Spears isn’t the typical trafficking victim

Peters said Spears’ conservatorship is “one of those strange cases” that, to the public, resembles human trafficking. She pointed to John Geddert, the head coach of the US women’s gymnastics team that won the gold medal at the 2012 Summer Olympics who was said to have a harsh and abusive coaching style.

Geddert was indicted in state court in Michigan on 24 felonies, including 20 counts of human trafficking. The coach was accused of subjecting gymnasts to “forced labor or services by causing or threatening to cause physical harm.” He died by suicide before his prosecution.

Peters said there were questions in that case around whether Geddert’s alleged treatment of the gymnasts would have met more narrow federal standards for prosecution.

But most human trafficking victims in the United States are not pop stars or Olympic gymnasts, she said.
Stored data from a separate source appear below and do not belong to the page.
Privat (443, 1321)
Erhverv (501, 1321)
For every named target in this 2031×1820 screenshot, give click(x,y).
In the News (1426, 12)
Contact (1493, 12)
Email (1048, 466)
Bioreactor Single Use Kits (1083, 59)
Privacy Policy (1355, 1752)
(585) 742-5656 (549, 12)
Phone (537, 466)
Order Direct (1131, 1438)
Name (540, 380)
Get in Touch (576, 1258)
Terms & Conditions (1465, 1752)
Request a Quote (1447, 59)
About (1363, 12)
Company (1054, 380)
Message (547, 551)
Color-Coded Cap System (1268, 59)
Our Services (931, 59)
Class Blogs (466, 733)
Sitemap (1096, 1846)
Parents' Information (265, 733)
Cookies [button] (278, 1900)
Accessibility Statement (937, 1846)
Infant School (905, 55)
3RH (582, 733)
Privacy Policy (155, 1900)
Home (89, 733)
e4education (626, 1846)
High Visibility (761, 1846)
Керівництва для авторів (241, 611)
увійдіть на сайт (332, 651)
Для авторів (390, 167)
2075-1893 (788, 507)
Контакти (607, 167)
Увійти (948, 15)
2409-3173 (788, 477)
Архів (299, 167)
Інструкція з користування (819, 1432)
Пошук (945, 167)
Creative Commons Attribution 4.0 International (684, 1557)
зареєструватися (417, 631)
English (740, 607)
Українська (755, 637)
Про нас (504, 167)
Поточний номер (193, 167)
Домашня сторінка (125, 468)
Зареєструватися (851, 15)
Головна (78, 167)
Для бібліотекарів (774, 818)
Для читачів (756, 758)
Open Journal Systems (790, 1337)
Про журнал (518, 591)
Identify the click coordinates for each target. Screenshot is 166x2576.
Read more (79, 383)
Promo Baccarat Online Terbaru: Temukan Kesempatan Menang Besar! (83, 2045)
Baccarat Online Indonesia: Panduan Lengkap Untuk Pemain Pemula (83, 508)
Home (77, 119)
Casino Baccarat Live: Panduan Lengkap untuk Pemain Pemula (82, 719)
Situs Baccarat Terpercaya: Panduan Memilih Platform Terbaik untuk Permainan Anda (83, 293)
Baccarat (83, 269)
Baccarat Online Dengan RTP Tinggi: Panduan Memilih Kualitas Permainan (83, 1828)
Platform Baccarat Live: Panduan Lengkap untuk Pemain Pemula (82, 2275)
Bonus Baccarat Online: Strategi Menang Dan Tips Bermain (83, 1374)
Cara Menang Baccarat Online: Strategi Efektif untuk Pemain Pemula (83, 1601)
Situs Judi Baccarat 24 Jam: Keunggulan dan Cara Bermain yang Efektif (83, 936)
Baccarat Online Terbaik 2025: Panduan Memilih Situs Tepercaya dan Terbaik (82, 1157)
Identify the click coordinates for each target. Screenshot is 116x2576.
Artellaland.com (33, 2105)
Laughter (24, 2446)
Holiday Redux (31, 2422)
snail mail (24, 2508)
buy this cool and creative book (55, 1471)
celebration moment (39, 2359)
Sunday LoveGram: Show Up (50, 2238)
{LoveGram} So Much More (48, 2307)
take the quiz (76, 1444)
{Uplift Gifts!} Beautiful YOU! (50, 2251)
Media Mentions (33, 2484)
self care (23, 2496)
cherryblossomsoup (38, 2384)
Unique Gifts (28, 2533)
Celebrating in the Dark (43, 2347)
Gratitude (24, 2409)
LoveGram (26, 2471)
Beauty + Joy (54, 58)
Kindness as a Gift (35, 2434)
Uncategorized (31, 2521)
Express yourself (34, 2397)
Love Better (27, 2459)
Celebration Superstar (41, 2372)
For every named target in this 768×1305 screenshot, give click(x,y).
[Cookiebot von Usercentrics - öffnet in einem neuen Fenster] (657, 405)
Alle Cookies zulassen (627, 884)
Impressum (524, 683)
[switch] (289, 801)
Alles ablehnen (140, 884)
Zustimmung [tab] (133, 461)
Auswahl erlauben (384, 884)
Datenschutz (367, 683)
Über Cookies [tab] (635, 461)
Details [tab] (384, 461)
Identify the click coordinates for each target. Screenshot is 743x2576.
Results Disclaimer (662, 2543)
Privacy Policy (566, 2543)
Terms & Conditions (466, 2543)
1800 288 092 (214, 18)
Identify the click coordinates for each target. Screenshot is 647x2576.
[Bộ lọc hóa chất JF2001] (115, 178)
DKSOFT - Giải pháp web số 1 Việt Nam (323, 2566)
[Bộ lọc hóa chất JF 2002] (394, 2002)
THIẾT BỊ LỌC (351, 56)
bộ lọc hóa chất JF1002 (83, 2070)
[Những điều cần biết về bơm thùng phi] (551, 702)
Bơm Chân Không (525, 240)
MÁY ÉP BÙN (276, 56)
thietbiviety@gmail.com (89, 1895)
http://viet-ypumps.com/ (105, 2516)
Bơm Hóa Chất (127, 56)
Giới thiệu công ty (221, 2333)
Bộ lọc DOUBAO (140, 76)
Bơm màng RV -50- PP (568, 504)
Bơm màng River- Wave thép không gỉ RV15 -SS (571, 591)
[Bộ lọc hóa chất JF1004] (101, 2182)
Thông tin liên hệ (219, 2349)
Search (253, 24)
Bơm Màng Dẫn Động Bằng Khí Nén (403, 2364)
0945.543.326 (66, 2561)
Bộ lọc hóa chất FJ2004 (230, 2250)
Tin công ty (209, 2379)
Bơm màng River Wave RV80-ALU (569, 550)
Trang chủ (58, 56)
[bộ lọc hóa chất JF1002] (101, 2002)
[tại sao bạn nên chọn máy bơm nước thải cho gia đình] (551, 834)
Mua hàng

People with precarious economic or immigration status are traditionally subjected to human trafficking, according to Peters. In these situations, she said, workers might take on an opportunity that is “somewhat risky,” and then the trafficker will hold the victim’s housing or immigration status over their head as a way to maintain control.

Spears told the judge Wednesday that she is not allowed to access her own money under her conservatorship. The Times reported that when she was earning millions from a successful residency in Las Vegas, she was limited to a $2,000 weekly allowance.

“That’s a key piece of this, that she doesn’t have access to her money,” Peters said. “You can correlate that to somebody whose passport is being held or their wages are being withheld to pay for their housing or their meal – like you would see in a more traditional kind of forced labor situation.”